*Exercise*. Restate word for word the lines of the records below, starting at the line that contains "Festa (28, 362)" and ending at the line that contains "Comic (710, 714)", with both of those lines included and nothing else.

*Records to use*.
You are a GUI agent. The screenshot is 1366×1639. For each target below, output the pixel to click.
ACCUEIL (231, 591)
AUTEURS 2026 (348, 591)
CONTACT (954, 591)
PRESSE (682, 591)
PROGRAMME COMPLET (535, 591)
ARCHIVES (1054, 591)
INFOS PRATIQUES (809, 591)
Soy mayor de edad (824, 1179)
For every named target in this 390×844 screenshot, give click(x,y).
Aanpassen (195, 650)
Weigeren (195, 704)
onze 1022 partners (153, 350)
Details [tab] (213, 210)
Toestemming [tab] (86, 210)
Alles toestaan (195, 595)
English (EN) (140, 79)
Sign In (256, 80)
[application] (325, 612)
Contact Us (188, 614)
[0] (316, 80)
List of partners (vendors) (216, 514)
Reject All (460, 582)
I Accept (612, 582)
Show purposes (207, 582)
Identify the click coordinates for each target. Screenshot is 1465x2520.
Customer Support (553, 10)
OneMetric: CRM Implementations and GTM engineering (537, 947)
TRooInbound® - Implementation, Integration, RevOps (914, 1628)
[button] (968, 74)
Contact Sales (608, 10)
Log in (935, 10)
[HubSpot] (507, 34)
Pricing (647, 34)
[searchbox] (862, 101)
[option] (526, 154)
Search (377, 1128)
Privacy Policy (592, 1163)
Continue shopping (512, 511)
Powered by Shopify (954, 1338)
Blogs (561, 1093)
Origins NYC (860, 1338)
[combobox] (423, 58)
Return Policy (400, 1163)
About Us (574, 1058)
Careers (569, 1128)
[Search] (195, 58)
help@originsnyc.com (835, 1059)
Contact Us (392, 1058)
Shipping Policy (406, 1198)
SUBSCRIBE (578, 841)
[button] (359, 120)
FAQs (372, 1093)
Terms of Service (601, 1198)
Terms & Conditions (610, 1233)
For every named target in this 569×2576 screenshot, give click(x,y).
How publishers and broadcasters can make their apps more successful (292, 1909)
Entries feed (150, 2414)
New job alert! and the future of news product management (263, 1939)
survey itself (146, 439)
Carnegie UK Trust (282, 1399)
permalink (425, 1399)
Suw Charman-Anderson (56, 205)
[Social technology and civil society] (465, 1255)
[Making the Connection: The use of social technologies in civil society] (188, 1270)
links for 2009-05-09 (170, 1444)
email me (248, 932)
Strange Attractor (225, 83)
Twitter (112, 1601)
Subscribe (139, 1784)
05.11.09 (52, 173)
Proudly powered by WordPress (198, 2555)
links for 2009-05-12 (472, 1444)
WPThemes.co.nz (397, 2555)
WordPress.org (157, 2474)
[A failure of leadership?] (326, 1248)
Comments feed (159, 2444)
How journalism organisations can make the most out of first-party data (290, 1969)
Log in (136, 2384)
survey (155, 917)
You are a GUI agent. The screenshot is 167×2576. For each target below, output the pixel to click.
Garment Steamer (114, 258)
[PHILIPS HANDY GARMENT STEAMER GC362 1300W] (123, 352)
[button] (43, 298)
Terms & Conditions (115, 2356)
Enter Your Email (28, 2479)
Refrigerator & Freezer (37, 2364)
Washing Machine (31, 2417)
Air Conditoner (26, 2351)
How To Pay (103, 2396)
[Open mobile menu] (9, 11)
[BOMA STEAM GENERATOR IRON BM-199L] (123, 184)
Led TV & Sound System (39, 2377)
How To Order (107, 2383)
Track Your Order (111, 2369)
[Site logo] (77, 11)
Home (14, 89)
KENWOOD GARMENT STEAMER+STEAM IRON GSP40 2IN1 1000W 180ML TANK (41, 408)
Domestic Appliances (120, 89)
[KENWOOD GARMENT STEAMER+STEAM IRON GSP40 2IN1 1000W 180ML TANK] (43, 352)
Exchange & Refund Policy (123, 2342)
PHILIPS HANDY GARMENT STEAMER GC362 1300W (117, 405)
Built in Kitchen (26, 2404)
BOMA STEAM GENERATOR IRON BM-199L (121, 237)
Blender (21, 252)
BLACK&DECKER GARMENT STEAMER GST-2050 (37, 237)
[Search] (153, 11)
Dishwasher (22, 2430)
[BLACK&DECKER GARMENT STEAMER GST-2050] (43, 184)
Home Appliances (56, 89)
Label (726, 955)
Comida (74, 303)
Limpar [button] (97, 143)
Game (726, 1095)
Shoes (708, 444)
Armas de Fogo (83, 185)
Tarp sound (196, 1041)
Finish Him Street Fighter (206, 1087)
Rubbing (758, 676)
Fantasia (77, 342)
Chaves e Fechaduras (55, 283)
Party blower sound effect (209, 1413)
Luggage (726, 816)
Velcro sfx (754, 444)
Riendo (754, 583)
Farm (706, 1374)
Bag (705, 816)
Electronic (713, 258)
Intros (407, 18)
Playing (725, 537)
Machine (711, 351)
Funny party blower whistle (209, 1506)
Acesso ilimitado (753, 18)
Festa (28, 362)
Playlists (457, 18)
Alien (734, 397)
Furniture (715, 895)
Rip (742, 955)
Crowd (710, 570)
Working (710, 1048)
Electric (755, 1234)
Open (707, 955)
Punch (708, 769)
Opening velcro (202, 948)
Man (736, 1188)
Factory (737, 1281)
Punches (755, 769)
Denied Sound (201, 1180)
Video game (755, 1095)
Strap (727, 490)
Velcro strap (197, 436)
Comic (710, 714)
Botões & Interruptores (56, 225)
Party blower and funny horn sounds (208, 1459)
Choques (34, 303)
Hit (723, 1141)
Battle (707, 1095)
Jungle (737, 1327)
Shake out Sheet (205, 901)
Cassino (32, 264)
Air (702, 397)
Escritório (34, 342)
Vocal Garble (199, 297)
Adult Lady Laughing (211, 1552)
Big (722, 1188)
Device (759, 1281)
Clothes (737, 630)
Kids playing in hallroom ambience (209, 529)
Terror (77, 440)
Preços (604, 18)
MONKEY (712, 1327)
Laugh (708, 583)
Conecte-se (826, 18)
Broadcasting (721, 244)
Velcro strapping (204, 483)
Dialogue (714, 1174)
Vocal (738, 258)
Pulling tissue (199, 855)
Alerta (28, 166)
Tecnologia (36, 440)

*Solution for this problem*.
Festa (28, 362)
Playlists (457, 18)
Alien (734, 397)
Furniture (715, 895)
Rip (742, 955)
Crowd (710, 570)
Working (710, 1048)
Electric (755, 1234)
Open (707, 955)
Punch (708, 769)
Opening velcro (202, 948)
Man (736, 1188)
Factory (737, 1281)
Punches (755, 769)
Denied Sound (201, 1180)
Video game (755, 1095)
Strap (727, 490)
Velcro strap (197, 436)
Comic (710, 714)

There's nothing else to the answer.